### Action item
Count the lines below that contain "screenshot". Give only the number.

### Record set
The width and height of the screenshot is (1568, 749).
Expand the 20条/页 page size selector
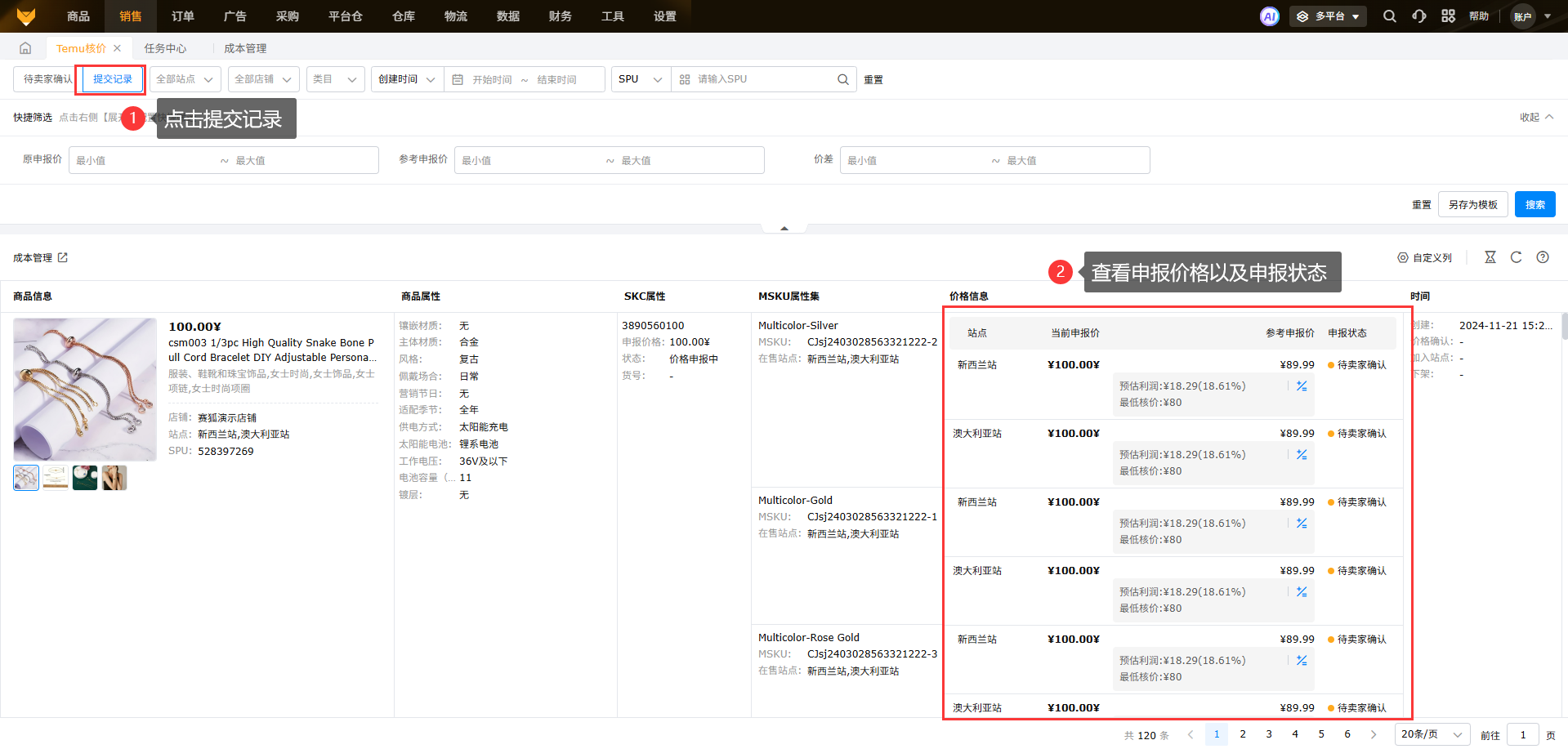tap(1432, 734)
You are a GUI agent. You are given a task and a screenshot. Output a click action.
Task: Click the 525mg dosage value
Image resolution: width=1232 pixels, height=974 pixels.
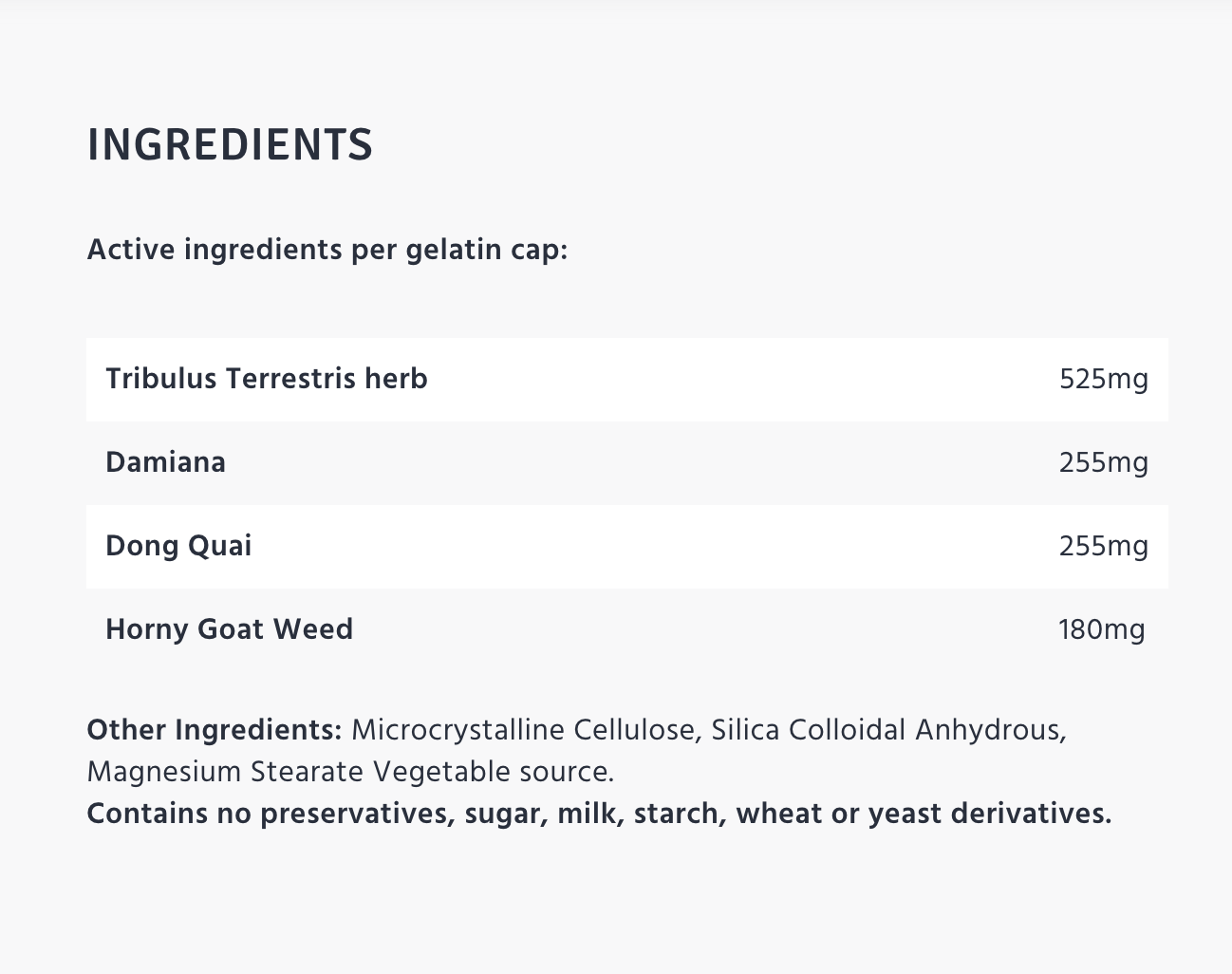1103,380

...

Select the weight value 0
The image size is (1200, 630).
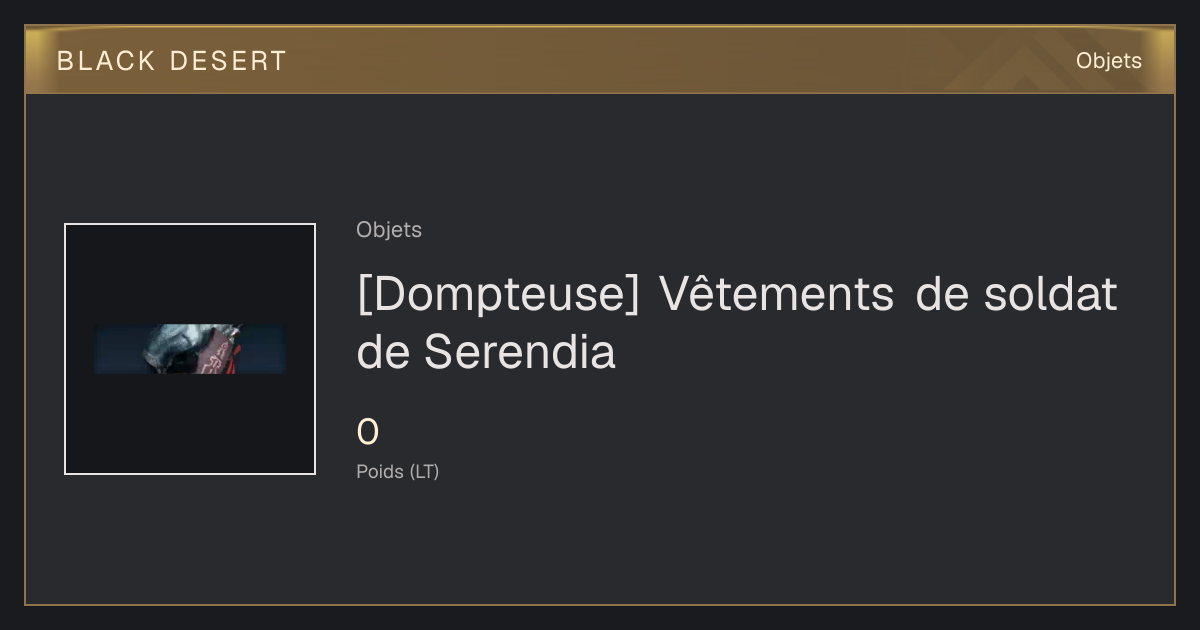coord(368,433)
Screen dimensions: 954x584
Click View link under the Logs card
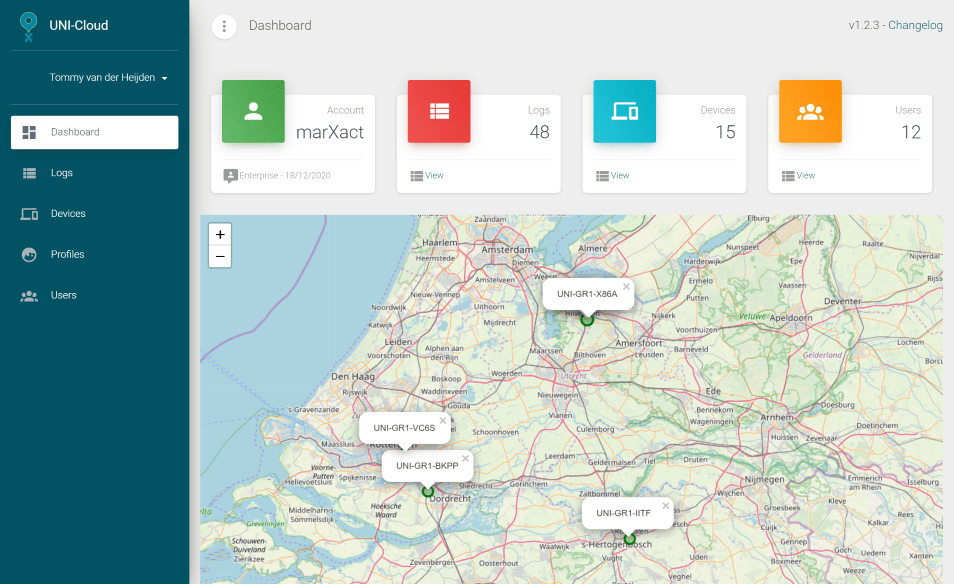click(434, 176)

### Solution below
2